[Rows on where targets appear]
::::::

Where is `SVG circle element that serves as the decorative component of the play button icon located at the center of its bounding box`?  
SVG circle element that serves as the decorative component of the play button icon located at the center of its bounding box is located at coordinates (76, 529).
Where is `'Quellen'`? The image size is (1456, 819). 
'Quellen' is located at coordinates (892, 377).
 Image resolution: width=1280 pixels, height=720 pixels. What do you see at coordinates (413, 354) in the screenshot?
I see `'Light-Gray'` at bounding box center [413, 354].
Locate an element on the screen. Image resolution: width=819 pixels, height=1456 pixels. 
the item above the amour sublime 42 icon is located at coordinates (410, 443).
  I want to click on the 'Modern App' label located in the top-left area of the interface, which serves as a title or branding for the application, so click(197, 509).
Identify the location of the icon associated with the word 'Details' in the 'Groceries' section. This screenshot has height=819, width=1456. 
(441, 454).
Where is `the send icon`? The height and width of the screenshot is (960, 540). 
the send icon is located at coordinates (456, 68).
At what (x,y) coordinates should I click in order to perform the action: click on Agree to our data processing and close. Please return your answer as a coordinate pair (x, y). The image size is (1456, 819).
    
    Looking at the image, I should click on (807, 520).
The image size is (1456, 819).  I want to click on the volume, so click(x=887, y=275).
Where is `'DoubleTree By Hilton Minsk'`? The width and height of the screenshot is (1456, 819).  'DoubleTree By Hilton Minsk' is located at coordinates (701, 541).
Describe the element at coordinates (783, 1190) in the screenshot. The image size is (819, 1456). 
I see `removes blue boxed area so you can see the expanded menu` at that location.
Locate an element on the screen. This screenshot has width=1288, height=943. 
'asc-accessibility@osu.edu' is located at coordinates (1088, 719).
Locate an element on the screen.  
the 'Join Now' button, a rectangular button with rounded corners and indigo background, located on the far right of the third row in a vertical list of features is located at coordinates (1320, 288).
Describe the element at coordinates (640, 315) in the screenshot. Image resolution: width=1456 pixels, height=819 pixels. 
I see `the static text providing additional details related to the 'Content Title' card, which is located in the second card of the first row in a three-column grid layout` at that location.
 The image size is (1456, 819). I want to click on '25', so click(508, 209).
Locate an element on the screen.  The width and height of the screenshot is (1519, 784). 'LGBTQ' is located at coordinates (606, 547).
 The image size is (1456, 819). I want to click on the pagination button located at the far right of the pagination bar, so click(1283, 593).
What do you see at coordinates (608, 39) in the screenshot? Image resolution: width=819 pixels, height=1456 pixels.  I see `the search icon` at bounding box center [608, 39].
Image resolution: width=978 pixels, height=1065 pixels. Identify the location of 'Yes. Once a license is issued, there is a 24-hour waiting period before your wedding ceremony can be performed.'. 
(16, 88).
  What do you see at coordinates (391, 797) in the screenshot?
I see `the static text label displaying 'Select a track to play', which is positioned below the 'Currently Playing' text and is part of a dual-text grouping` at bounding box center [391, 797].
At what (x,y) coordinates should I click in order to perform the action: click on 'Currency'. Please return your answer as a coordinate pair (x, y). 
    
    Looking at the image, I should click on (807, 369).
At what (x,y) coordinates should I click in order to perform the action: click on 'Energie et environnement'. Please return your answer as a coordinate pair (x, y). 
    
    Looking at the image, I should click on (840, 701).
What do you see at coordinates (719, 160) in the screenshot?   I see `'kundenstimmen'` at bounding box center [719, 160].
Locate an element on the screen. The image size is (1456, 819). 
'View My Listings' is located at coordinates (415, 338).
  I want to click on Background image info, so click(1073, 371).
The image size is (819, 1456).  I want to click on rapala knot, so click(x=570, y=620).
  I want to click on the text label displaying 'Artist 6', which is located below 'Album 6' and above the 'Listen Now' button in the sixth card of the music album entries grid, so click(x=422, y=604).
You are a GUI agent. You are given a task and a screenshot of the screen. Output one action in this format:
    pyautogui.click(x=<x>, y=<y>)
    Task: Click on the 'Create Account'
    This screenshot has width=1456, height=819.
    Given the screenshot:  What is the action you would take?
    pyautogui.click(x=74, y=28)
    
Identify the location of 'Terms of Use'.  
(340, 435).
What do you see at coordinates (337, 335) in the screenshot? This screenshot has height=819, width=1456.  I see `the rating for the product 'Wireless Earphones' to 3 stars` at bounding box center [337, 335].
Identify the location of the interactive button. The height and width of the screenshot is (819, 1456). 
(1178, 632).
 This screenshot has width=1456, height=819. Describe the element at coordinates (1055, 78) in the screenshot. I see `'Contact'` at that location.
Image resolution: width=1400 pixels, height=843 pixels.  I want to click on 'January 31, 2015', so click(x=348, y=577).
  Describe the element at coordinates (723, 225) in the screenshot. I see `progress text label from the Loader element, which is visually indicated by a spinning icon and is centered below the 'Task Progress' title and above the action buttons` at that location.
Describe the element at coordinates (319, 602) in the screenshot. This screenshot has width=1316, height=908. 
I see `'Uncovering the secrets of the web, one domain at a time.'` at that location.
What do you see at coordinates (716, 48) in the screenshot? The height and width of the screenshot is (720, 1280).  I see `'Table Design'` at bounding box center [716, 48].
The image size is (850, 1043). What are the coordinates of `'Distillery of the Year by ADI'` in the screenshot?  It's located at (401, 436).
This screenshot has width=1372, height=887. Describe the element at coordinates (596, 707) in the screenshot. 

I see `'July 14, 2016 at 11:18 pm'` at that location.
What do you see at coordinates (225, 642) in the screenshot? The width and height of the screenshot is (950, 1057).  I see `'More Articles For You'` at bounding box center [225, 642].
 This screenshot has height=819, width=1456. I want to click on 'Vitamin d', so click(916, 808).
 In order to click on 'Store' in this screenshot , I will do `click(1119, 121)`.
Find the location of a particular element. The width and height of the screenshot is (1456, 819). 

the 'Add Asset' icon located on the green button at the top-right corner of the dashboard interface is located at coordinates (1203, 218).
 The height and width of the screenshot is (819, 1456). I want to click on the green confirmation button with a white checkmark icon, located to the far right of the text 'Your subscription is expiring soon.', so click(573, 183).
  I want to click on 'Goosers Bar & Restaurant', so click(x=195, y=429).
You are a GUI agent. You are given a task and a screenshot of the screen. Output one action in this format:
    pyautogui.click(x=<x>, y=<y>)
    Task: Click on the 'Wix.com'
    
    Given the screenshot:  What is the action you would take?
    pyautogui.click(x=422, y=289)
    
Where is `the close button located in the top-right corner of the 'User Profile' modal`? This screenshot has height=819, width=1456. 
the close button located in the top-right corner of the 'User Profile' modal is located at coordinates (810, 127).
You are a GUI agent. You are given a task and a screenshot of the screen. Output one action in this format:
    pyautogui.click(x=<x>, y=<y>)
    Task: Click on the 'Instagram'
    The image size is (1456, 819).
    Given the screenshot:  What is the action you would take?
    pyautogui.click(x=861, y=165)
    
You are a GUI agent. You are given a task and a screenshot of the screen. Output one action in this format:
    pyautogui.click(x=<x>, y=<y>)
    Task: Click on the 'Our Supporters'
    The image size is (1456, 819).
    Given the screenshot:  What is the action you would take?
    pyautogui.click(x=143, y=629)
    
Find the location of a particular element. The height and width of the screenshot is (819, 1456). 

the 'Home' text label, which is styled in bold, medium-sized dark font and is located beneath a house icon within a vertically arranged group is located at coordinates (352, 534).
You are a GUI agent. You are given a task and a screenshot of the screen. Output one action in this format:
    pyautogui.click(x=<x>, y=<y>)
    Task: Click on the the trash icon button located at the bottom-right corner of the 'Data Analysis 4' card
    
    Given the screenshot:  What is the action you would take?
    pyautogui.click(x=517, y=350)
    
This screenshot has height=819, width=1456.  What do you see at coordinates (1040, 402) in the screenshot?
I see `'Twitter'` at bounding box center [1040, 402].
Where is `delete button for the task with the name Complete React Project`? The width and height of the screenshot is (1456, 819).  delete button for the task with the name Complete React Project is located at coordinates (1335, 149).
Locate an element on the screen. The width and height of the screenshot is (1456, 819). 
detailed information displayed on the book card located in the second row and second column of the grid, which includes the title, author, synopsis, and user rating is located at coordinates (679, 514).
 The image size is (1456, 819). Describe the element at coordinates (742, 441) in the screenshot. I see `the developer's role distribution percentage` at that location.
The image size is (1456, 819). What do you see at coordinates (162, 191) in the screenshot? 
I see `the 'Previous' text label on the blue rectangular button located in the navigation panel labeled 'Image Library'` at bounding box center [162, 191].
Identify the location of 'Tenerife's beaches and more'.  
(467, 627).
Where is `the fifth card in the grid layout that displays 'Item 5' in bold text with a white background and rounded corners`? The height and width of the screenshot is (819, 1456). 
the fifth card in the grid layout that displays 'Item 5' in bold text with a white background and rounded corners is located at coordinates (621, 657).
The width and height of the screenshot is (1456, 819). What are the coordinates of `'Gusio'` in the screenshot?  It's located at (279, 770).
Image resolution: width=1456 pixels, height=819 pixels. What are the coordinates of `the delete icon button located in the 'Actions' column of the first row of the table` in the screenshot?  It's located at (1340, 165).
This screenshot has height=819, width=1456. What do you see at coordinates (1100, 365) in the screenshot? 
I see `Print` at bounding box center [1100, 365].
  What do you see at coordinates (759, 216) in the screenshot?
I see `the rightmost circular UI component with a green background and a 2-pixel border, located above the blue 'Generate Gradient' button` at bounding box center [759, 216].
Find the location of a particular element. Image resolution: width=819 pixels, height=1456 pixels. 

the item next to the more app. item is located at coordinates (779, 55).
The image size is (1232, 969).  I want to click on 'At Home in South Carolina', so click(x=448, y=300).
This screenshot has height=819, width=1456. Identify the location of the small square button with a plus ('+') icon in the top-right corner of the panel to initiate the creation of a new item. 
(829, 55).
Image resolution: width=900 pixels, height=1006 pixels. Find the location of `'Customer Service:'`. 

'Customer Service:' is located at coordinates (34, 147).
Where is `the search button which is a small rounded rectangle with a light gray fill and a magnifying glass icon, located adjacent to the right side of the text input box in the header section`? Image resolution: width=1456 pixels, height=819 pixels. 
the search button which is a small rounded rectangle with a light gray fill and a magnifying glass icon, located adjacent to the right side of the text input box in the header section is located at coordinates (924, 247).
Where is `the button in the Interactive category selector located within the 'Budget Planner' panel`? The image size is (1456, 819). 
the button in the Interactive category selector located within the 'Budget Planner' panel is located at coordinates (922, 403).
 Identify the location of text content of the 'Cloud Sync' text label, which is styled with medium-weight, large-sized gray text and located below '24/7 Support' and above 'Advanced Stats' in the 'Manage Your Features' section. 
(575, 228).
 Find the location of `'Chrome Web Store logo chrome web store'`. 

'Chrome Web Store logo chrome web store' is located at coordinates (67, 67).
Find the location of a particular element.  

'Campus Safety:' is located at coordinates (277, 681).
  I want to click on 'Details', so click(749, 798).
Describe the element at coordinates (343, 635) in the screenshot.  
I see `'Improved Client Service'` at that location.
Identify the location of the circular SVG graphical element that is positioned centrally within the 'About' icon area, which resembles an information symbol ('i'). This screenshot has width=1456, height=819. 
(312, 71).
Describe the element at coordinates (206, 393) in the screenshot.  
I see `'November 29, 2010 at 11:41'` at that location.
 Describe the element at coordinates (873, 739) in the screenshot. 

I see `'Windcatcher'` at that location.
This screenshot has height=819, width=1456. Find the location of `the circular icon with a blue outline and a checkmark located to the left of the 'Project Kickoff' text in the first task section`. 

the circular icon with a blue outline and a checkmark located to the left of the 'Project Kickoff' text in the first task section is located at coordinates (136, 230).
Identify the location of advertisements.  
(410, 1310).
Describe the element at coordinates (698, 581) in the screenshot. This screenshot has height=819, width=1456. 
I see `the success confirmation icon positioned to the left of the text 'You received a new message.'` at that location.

::::::

Problem statement: Render the stretch of rows from the line containing "Describe the element at coordinates (873, 739)" through the last row as a numbered list, leaving out blank lines.

Exercise answer:
1.  Describe the element at coordinates (873, 739) in the screenshot. 
2. I see `'Windcatcher'` at that location.
3. This screenshot has height=819, width=1456. Find the location of `the circular icon with a blue outline and a checkmark located to the left of the 'Project Kickoff' text in the first task section`. 
4. the circular icon with a blue outline and a checkmark located to the left of the 'Project Kickoff' text in the first task section is located at coordinates (136, 230).
5. Identify the location of advertisements.  
6. (410, 1310).
7. Describe the element at coordinates (698, 581) in the screenshot. This screenshot has height=819, width=1456. 
8. I see `the success confirmation icon positioned to the left of the text 'You received a new message.'` at that location.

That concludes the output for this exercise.